The special feature for the 2017 show which took place on 15 and 16 October 2017, was the 'Play Expo Pinball Battle'. A multi-day pinball tournament, with qualifying across the first two days, and finals on the second day. 82 players competed in what was one of the largest UK tournaments in recent years. The show in 2017 featured 120 pinball machines

==Charitable Work==
Each year the show runs a series of competitions and other fundraising activities aligned to a pinball theme. Since 2011 The Northern Lights Pinball Show has donated over £30,000 to charitable causes, such as Teenage Cancer Trust.

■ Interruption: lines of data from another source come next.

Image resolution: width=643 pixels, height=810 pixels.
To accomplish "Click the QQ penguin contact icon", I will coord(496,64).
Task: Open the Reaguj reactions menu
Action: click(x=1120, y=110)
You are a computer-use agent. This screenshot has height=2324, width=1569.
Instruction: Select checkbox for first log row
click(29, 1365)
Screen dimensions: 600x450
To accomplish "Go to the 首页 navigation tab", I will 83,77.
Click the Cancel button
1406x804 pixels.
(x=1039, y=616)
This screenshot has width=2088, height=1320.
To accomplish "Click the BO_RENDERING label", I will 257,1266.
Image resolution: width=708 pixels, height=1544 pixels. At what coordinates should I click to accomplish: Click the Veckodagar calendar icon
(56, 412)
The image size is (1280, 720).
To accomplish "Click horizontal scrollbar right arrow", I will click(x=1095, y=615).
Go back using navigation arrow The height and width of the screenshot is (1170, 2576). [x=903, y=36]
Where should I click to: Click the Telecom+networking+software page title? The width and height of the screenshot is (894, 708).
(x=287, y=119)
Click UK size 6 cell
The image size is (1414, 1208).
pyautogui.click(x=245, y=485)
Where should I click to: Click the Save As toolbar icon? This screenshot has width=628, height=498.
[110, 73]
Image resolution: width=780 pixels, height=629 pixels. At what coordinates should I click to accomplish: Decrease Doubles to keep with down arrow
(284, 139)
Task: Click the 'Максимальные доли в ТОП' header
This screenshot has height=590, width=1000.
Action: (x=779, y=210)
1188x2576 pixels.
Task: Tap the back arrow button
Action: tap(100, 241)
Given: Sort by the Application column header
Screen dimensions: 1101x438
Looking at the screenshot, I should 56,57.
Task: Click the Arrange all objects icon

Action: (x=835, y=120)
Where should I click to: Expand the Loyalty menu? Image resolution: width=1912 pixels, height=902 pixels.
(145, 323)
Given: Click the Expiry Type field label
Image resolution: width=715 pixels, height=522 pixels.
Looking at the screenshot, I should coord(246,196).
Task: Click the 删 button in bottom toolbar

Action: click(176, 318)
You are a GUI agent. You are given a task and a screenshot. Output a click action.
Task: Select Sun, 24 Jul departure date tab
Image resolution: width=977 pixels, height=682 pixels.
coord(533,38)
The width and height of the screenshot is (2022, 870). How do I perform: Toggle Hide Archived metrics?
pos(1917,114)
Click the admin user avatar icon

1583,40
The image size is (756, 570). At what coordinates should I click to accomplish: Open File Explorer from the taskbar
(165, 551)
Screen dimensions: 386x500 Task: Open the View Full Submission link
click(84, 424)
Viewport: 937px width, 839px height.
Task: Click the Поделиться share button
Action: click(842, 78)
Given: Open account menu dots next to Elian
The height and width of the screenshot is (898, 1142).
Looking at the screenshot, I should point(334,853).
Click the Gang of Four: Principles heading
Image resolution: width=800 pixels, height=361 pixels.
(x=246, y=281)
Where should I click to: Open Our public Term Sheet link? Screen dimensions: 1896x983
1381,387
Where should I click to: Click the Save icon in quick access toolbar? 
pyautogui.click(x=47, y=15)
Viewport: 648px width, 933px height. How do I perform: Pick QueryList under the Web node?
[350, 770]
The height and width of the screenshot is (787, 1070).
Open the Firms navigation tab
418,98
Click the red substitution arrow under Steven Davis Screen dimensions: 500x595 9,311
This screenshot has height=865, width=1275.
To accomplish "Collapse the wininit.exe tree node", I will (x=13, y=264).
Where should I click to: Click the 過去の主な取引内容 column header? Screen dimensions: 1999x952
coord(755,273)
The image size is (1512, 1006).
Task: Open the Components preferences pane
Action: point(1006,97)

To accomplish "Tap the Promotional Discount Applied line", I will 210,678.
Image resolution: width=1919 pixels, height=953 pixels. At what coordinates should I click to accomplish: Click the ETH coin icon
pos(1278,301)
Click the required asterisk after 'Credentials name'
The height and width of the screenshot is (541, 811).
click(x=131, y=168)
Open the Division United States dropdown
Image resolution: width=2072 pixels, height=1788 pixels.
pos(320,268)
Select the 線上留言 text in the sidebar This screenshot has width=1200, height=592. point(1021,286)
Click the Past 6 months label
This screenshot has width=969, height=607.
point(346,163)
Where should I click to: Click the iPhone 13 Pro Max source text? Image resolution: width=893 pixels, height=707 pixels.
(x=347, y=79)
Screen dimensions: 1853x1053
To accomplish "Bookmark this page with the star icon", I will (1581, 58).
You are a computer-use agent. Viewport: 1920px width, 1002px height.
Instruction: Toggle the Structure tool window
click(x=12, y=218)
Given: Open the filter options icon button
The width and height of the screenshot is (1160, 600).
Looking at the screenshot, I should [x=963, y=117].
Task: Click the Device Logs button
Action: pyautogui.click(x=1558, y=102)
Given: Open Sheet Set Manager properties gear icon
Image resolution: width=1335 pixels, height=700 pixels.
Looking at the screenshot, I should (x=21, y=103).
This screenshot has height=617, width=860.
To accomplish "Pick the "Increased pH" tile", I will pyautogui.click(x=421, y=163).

==NBA Fastbreak Challenge==
Northern Lights Pinball hold the only NBA Fastbreak Challenge tournament in the world whereby two players go head-to-head on linked NBA Fastbreak machines. This is unique because multiplayer games of pinball are usually turn based, this is the only machine of its kind that can be linked in this way.

===Rules===
A maximum of 30 players can participate. The players are split into 6 groups of five players, and face off against each other in a series of four games within each group. The top finisher of each group goes through to the knock-out tournament. When the knock-out stage has finished, the losing two players from the semi-final play against each other to determine the third-place finisher.

===Gameplay===
In linked play each player has two minutes, consisting of four 30 second quarters, to score as many points as they can. Ramps, loops and pop bumpers all award points, as well as shooting it into the 'basket' which is in the centre of the upper portion of the table. Both players are awarded the same modes so multiball does not give an advantage to one or the other player. If the game is drawn after full-time, a sudden-death period begins, with the first person to score two points winning. If the ball is in the 'air' when the final whistle blows, it will still count if it goes in, as in real basketball.